[[ GIVEN INFORMATION, beginning ]]

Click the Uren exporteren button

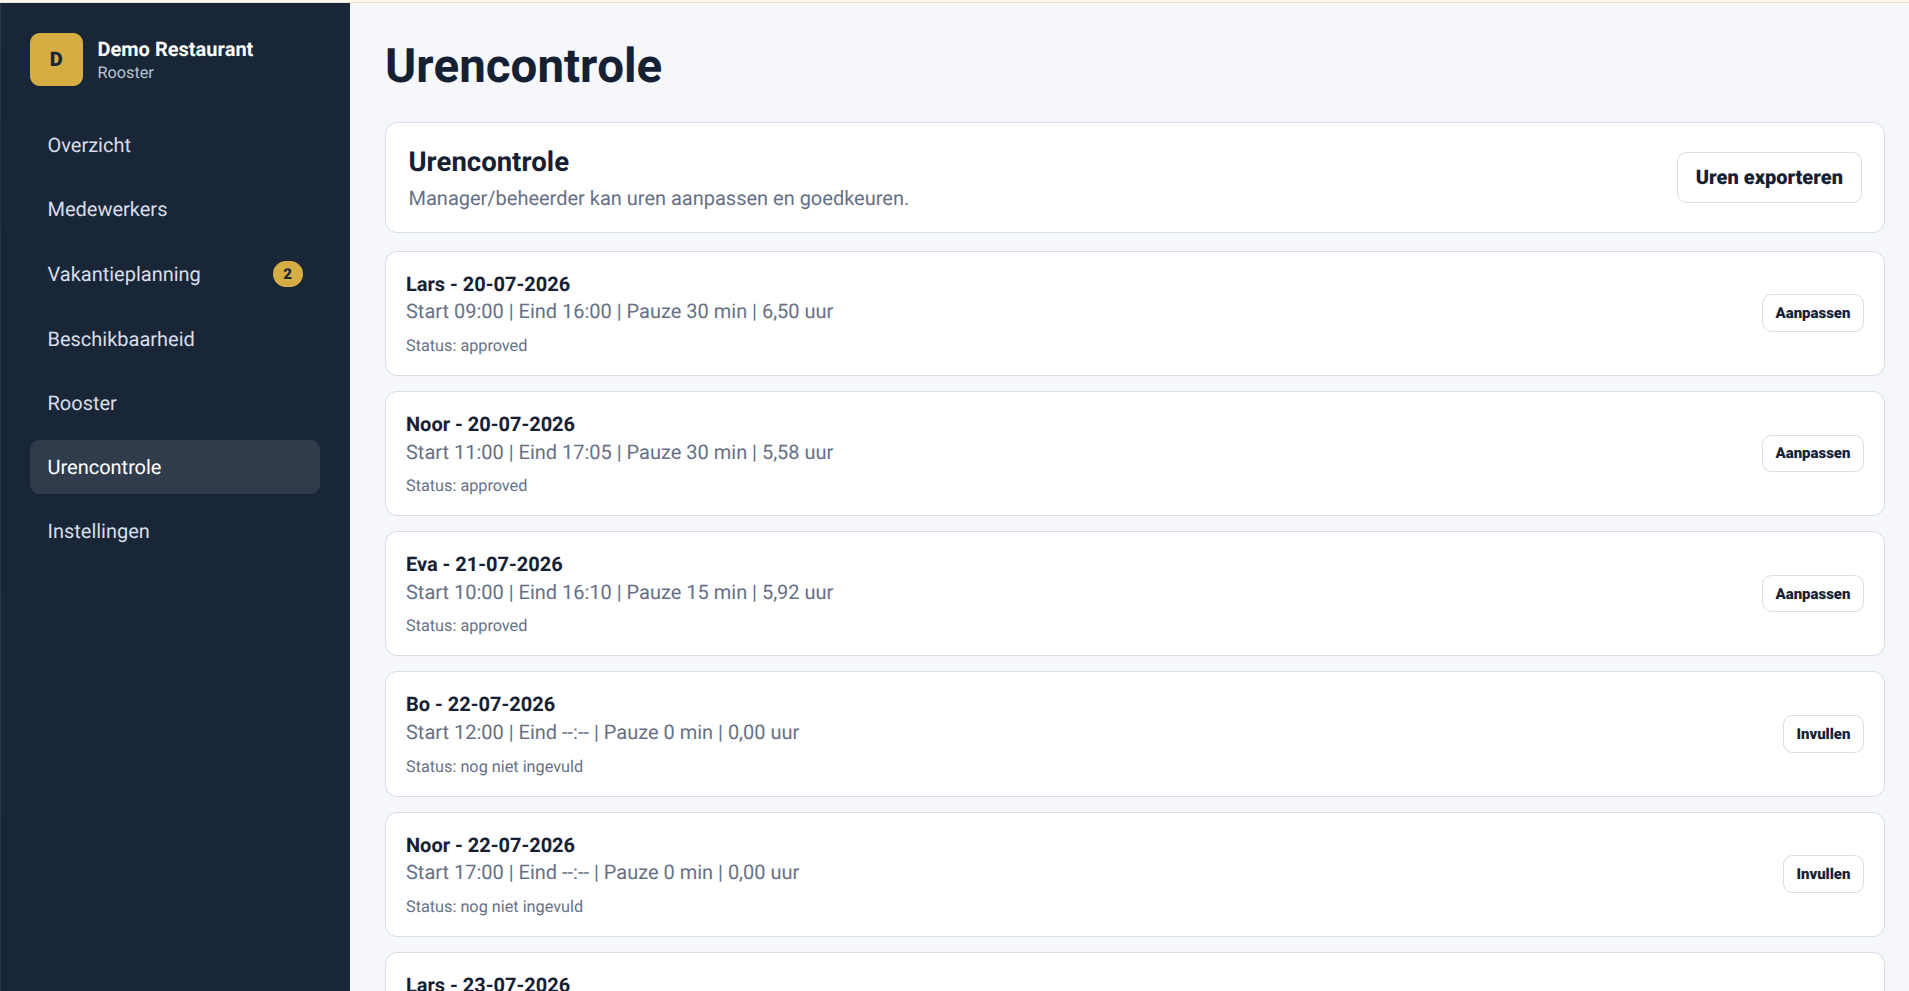coord(1769,177)
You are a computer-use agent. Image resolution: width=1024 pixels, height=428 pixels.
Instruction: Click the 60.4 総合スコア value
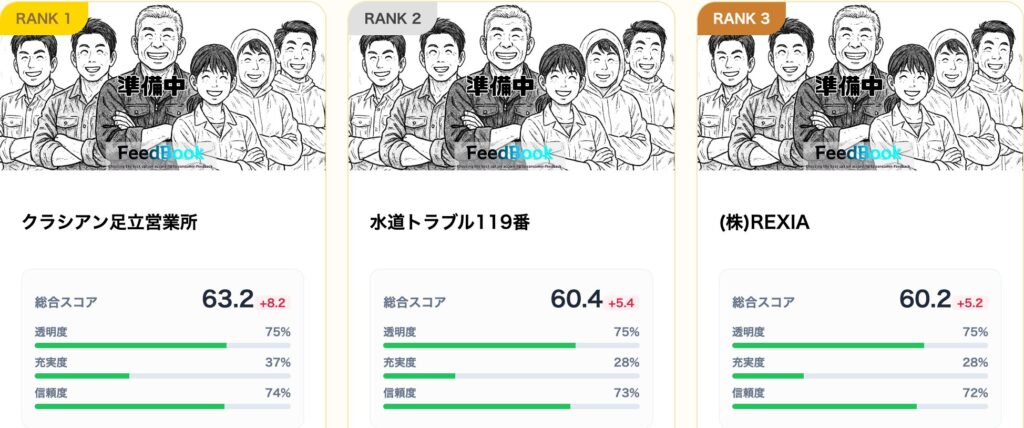(x=576, y=300)
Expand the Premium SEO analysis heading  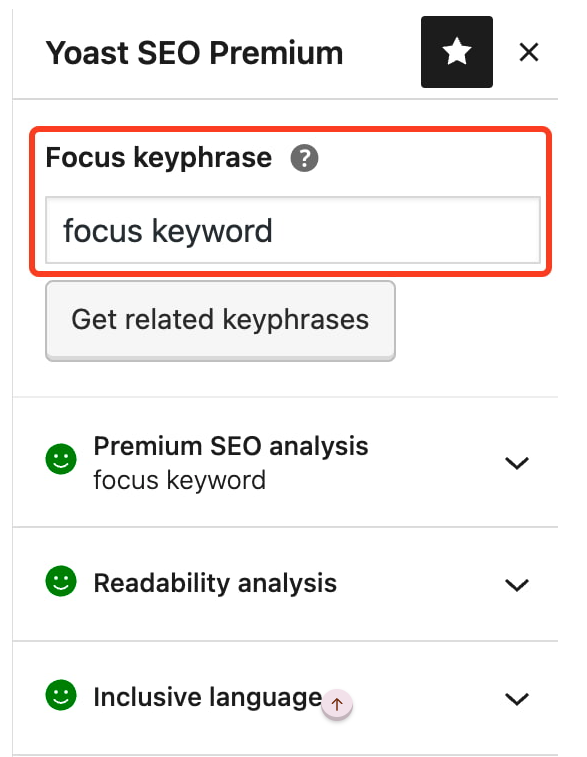click(x=231, y=446)
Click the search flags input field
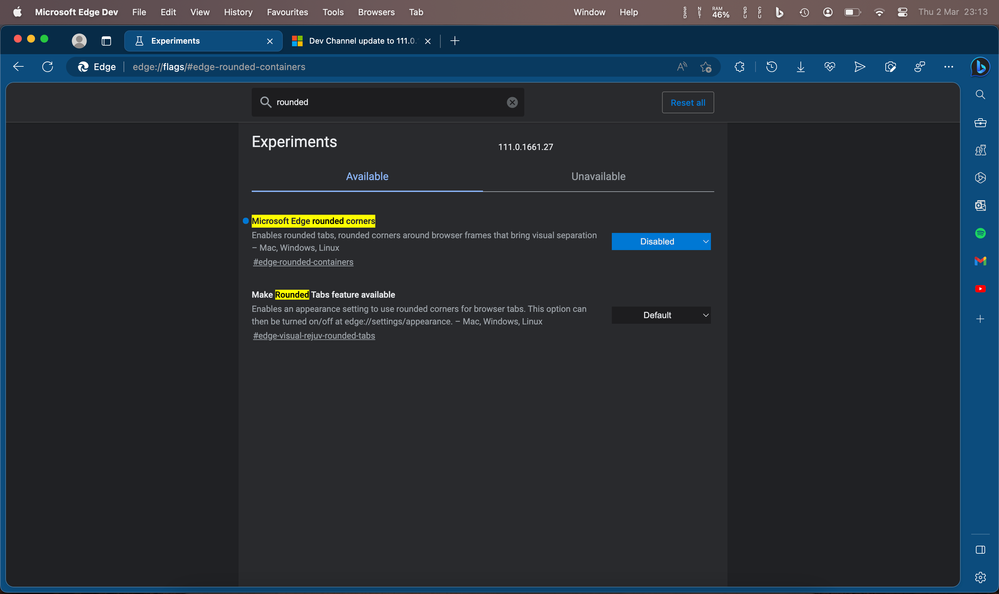This screenshot has height=594, width=999. tap(385, 102)
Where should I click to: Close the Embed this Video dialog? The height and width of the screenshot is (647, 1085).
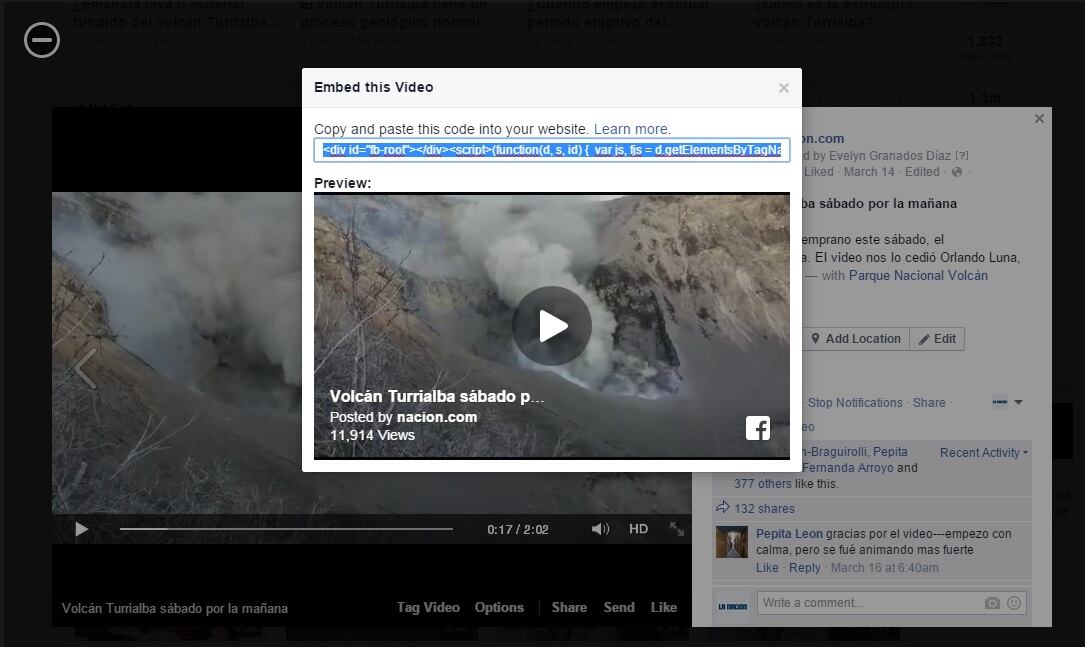[783, 88]
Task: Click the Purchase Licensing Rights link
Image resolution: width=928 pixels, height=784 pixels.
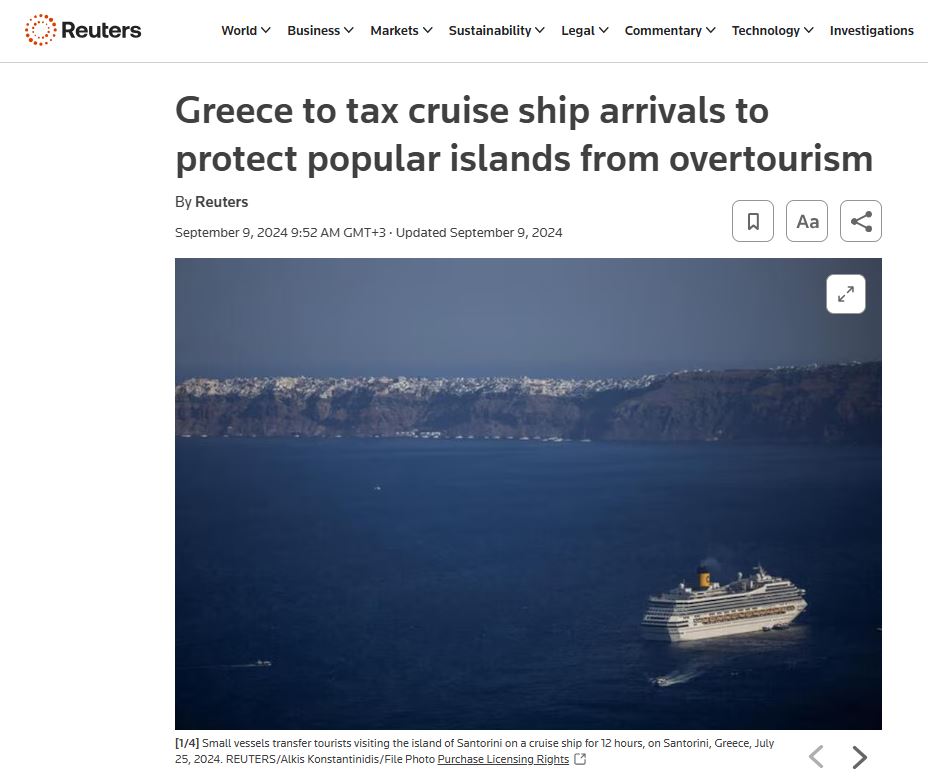Action: point(503,760)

[[ GIVEN INFORMATION, end ]]

* [TASK STATEMENT] Extract only the lines from the one that contains "Task: Click the" through the end of the records, inclusive, and omit every picture.

* [REPLY]
Task: Click the Purchase Licensing Rights link
Image resolution: width=928 pixels, height=784 pixels.
Action: point(503,760)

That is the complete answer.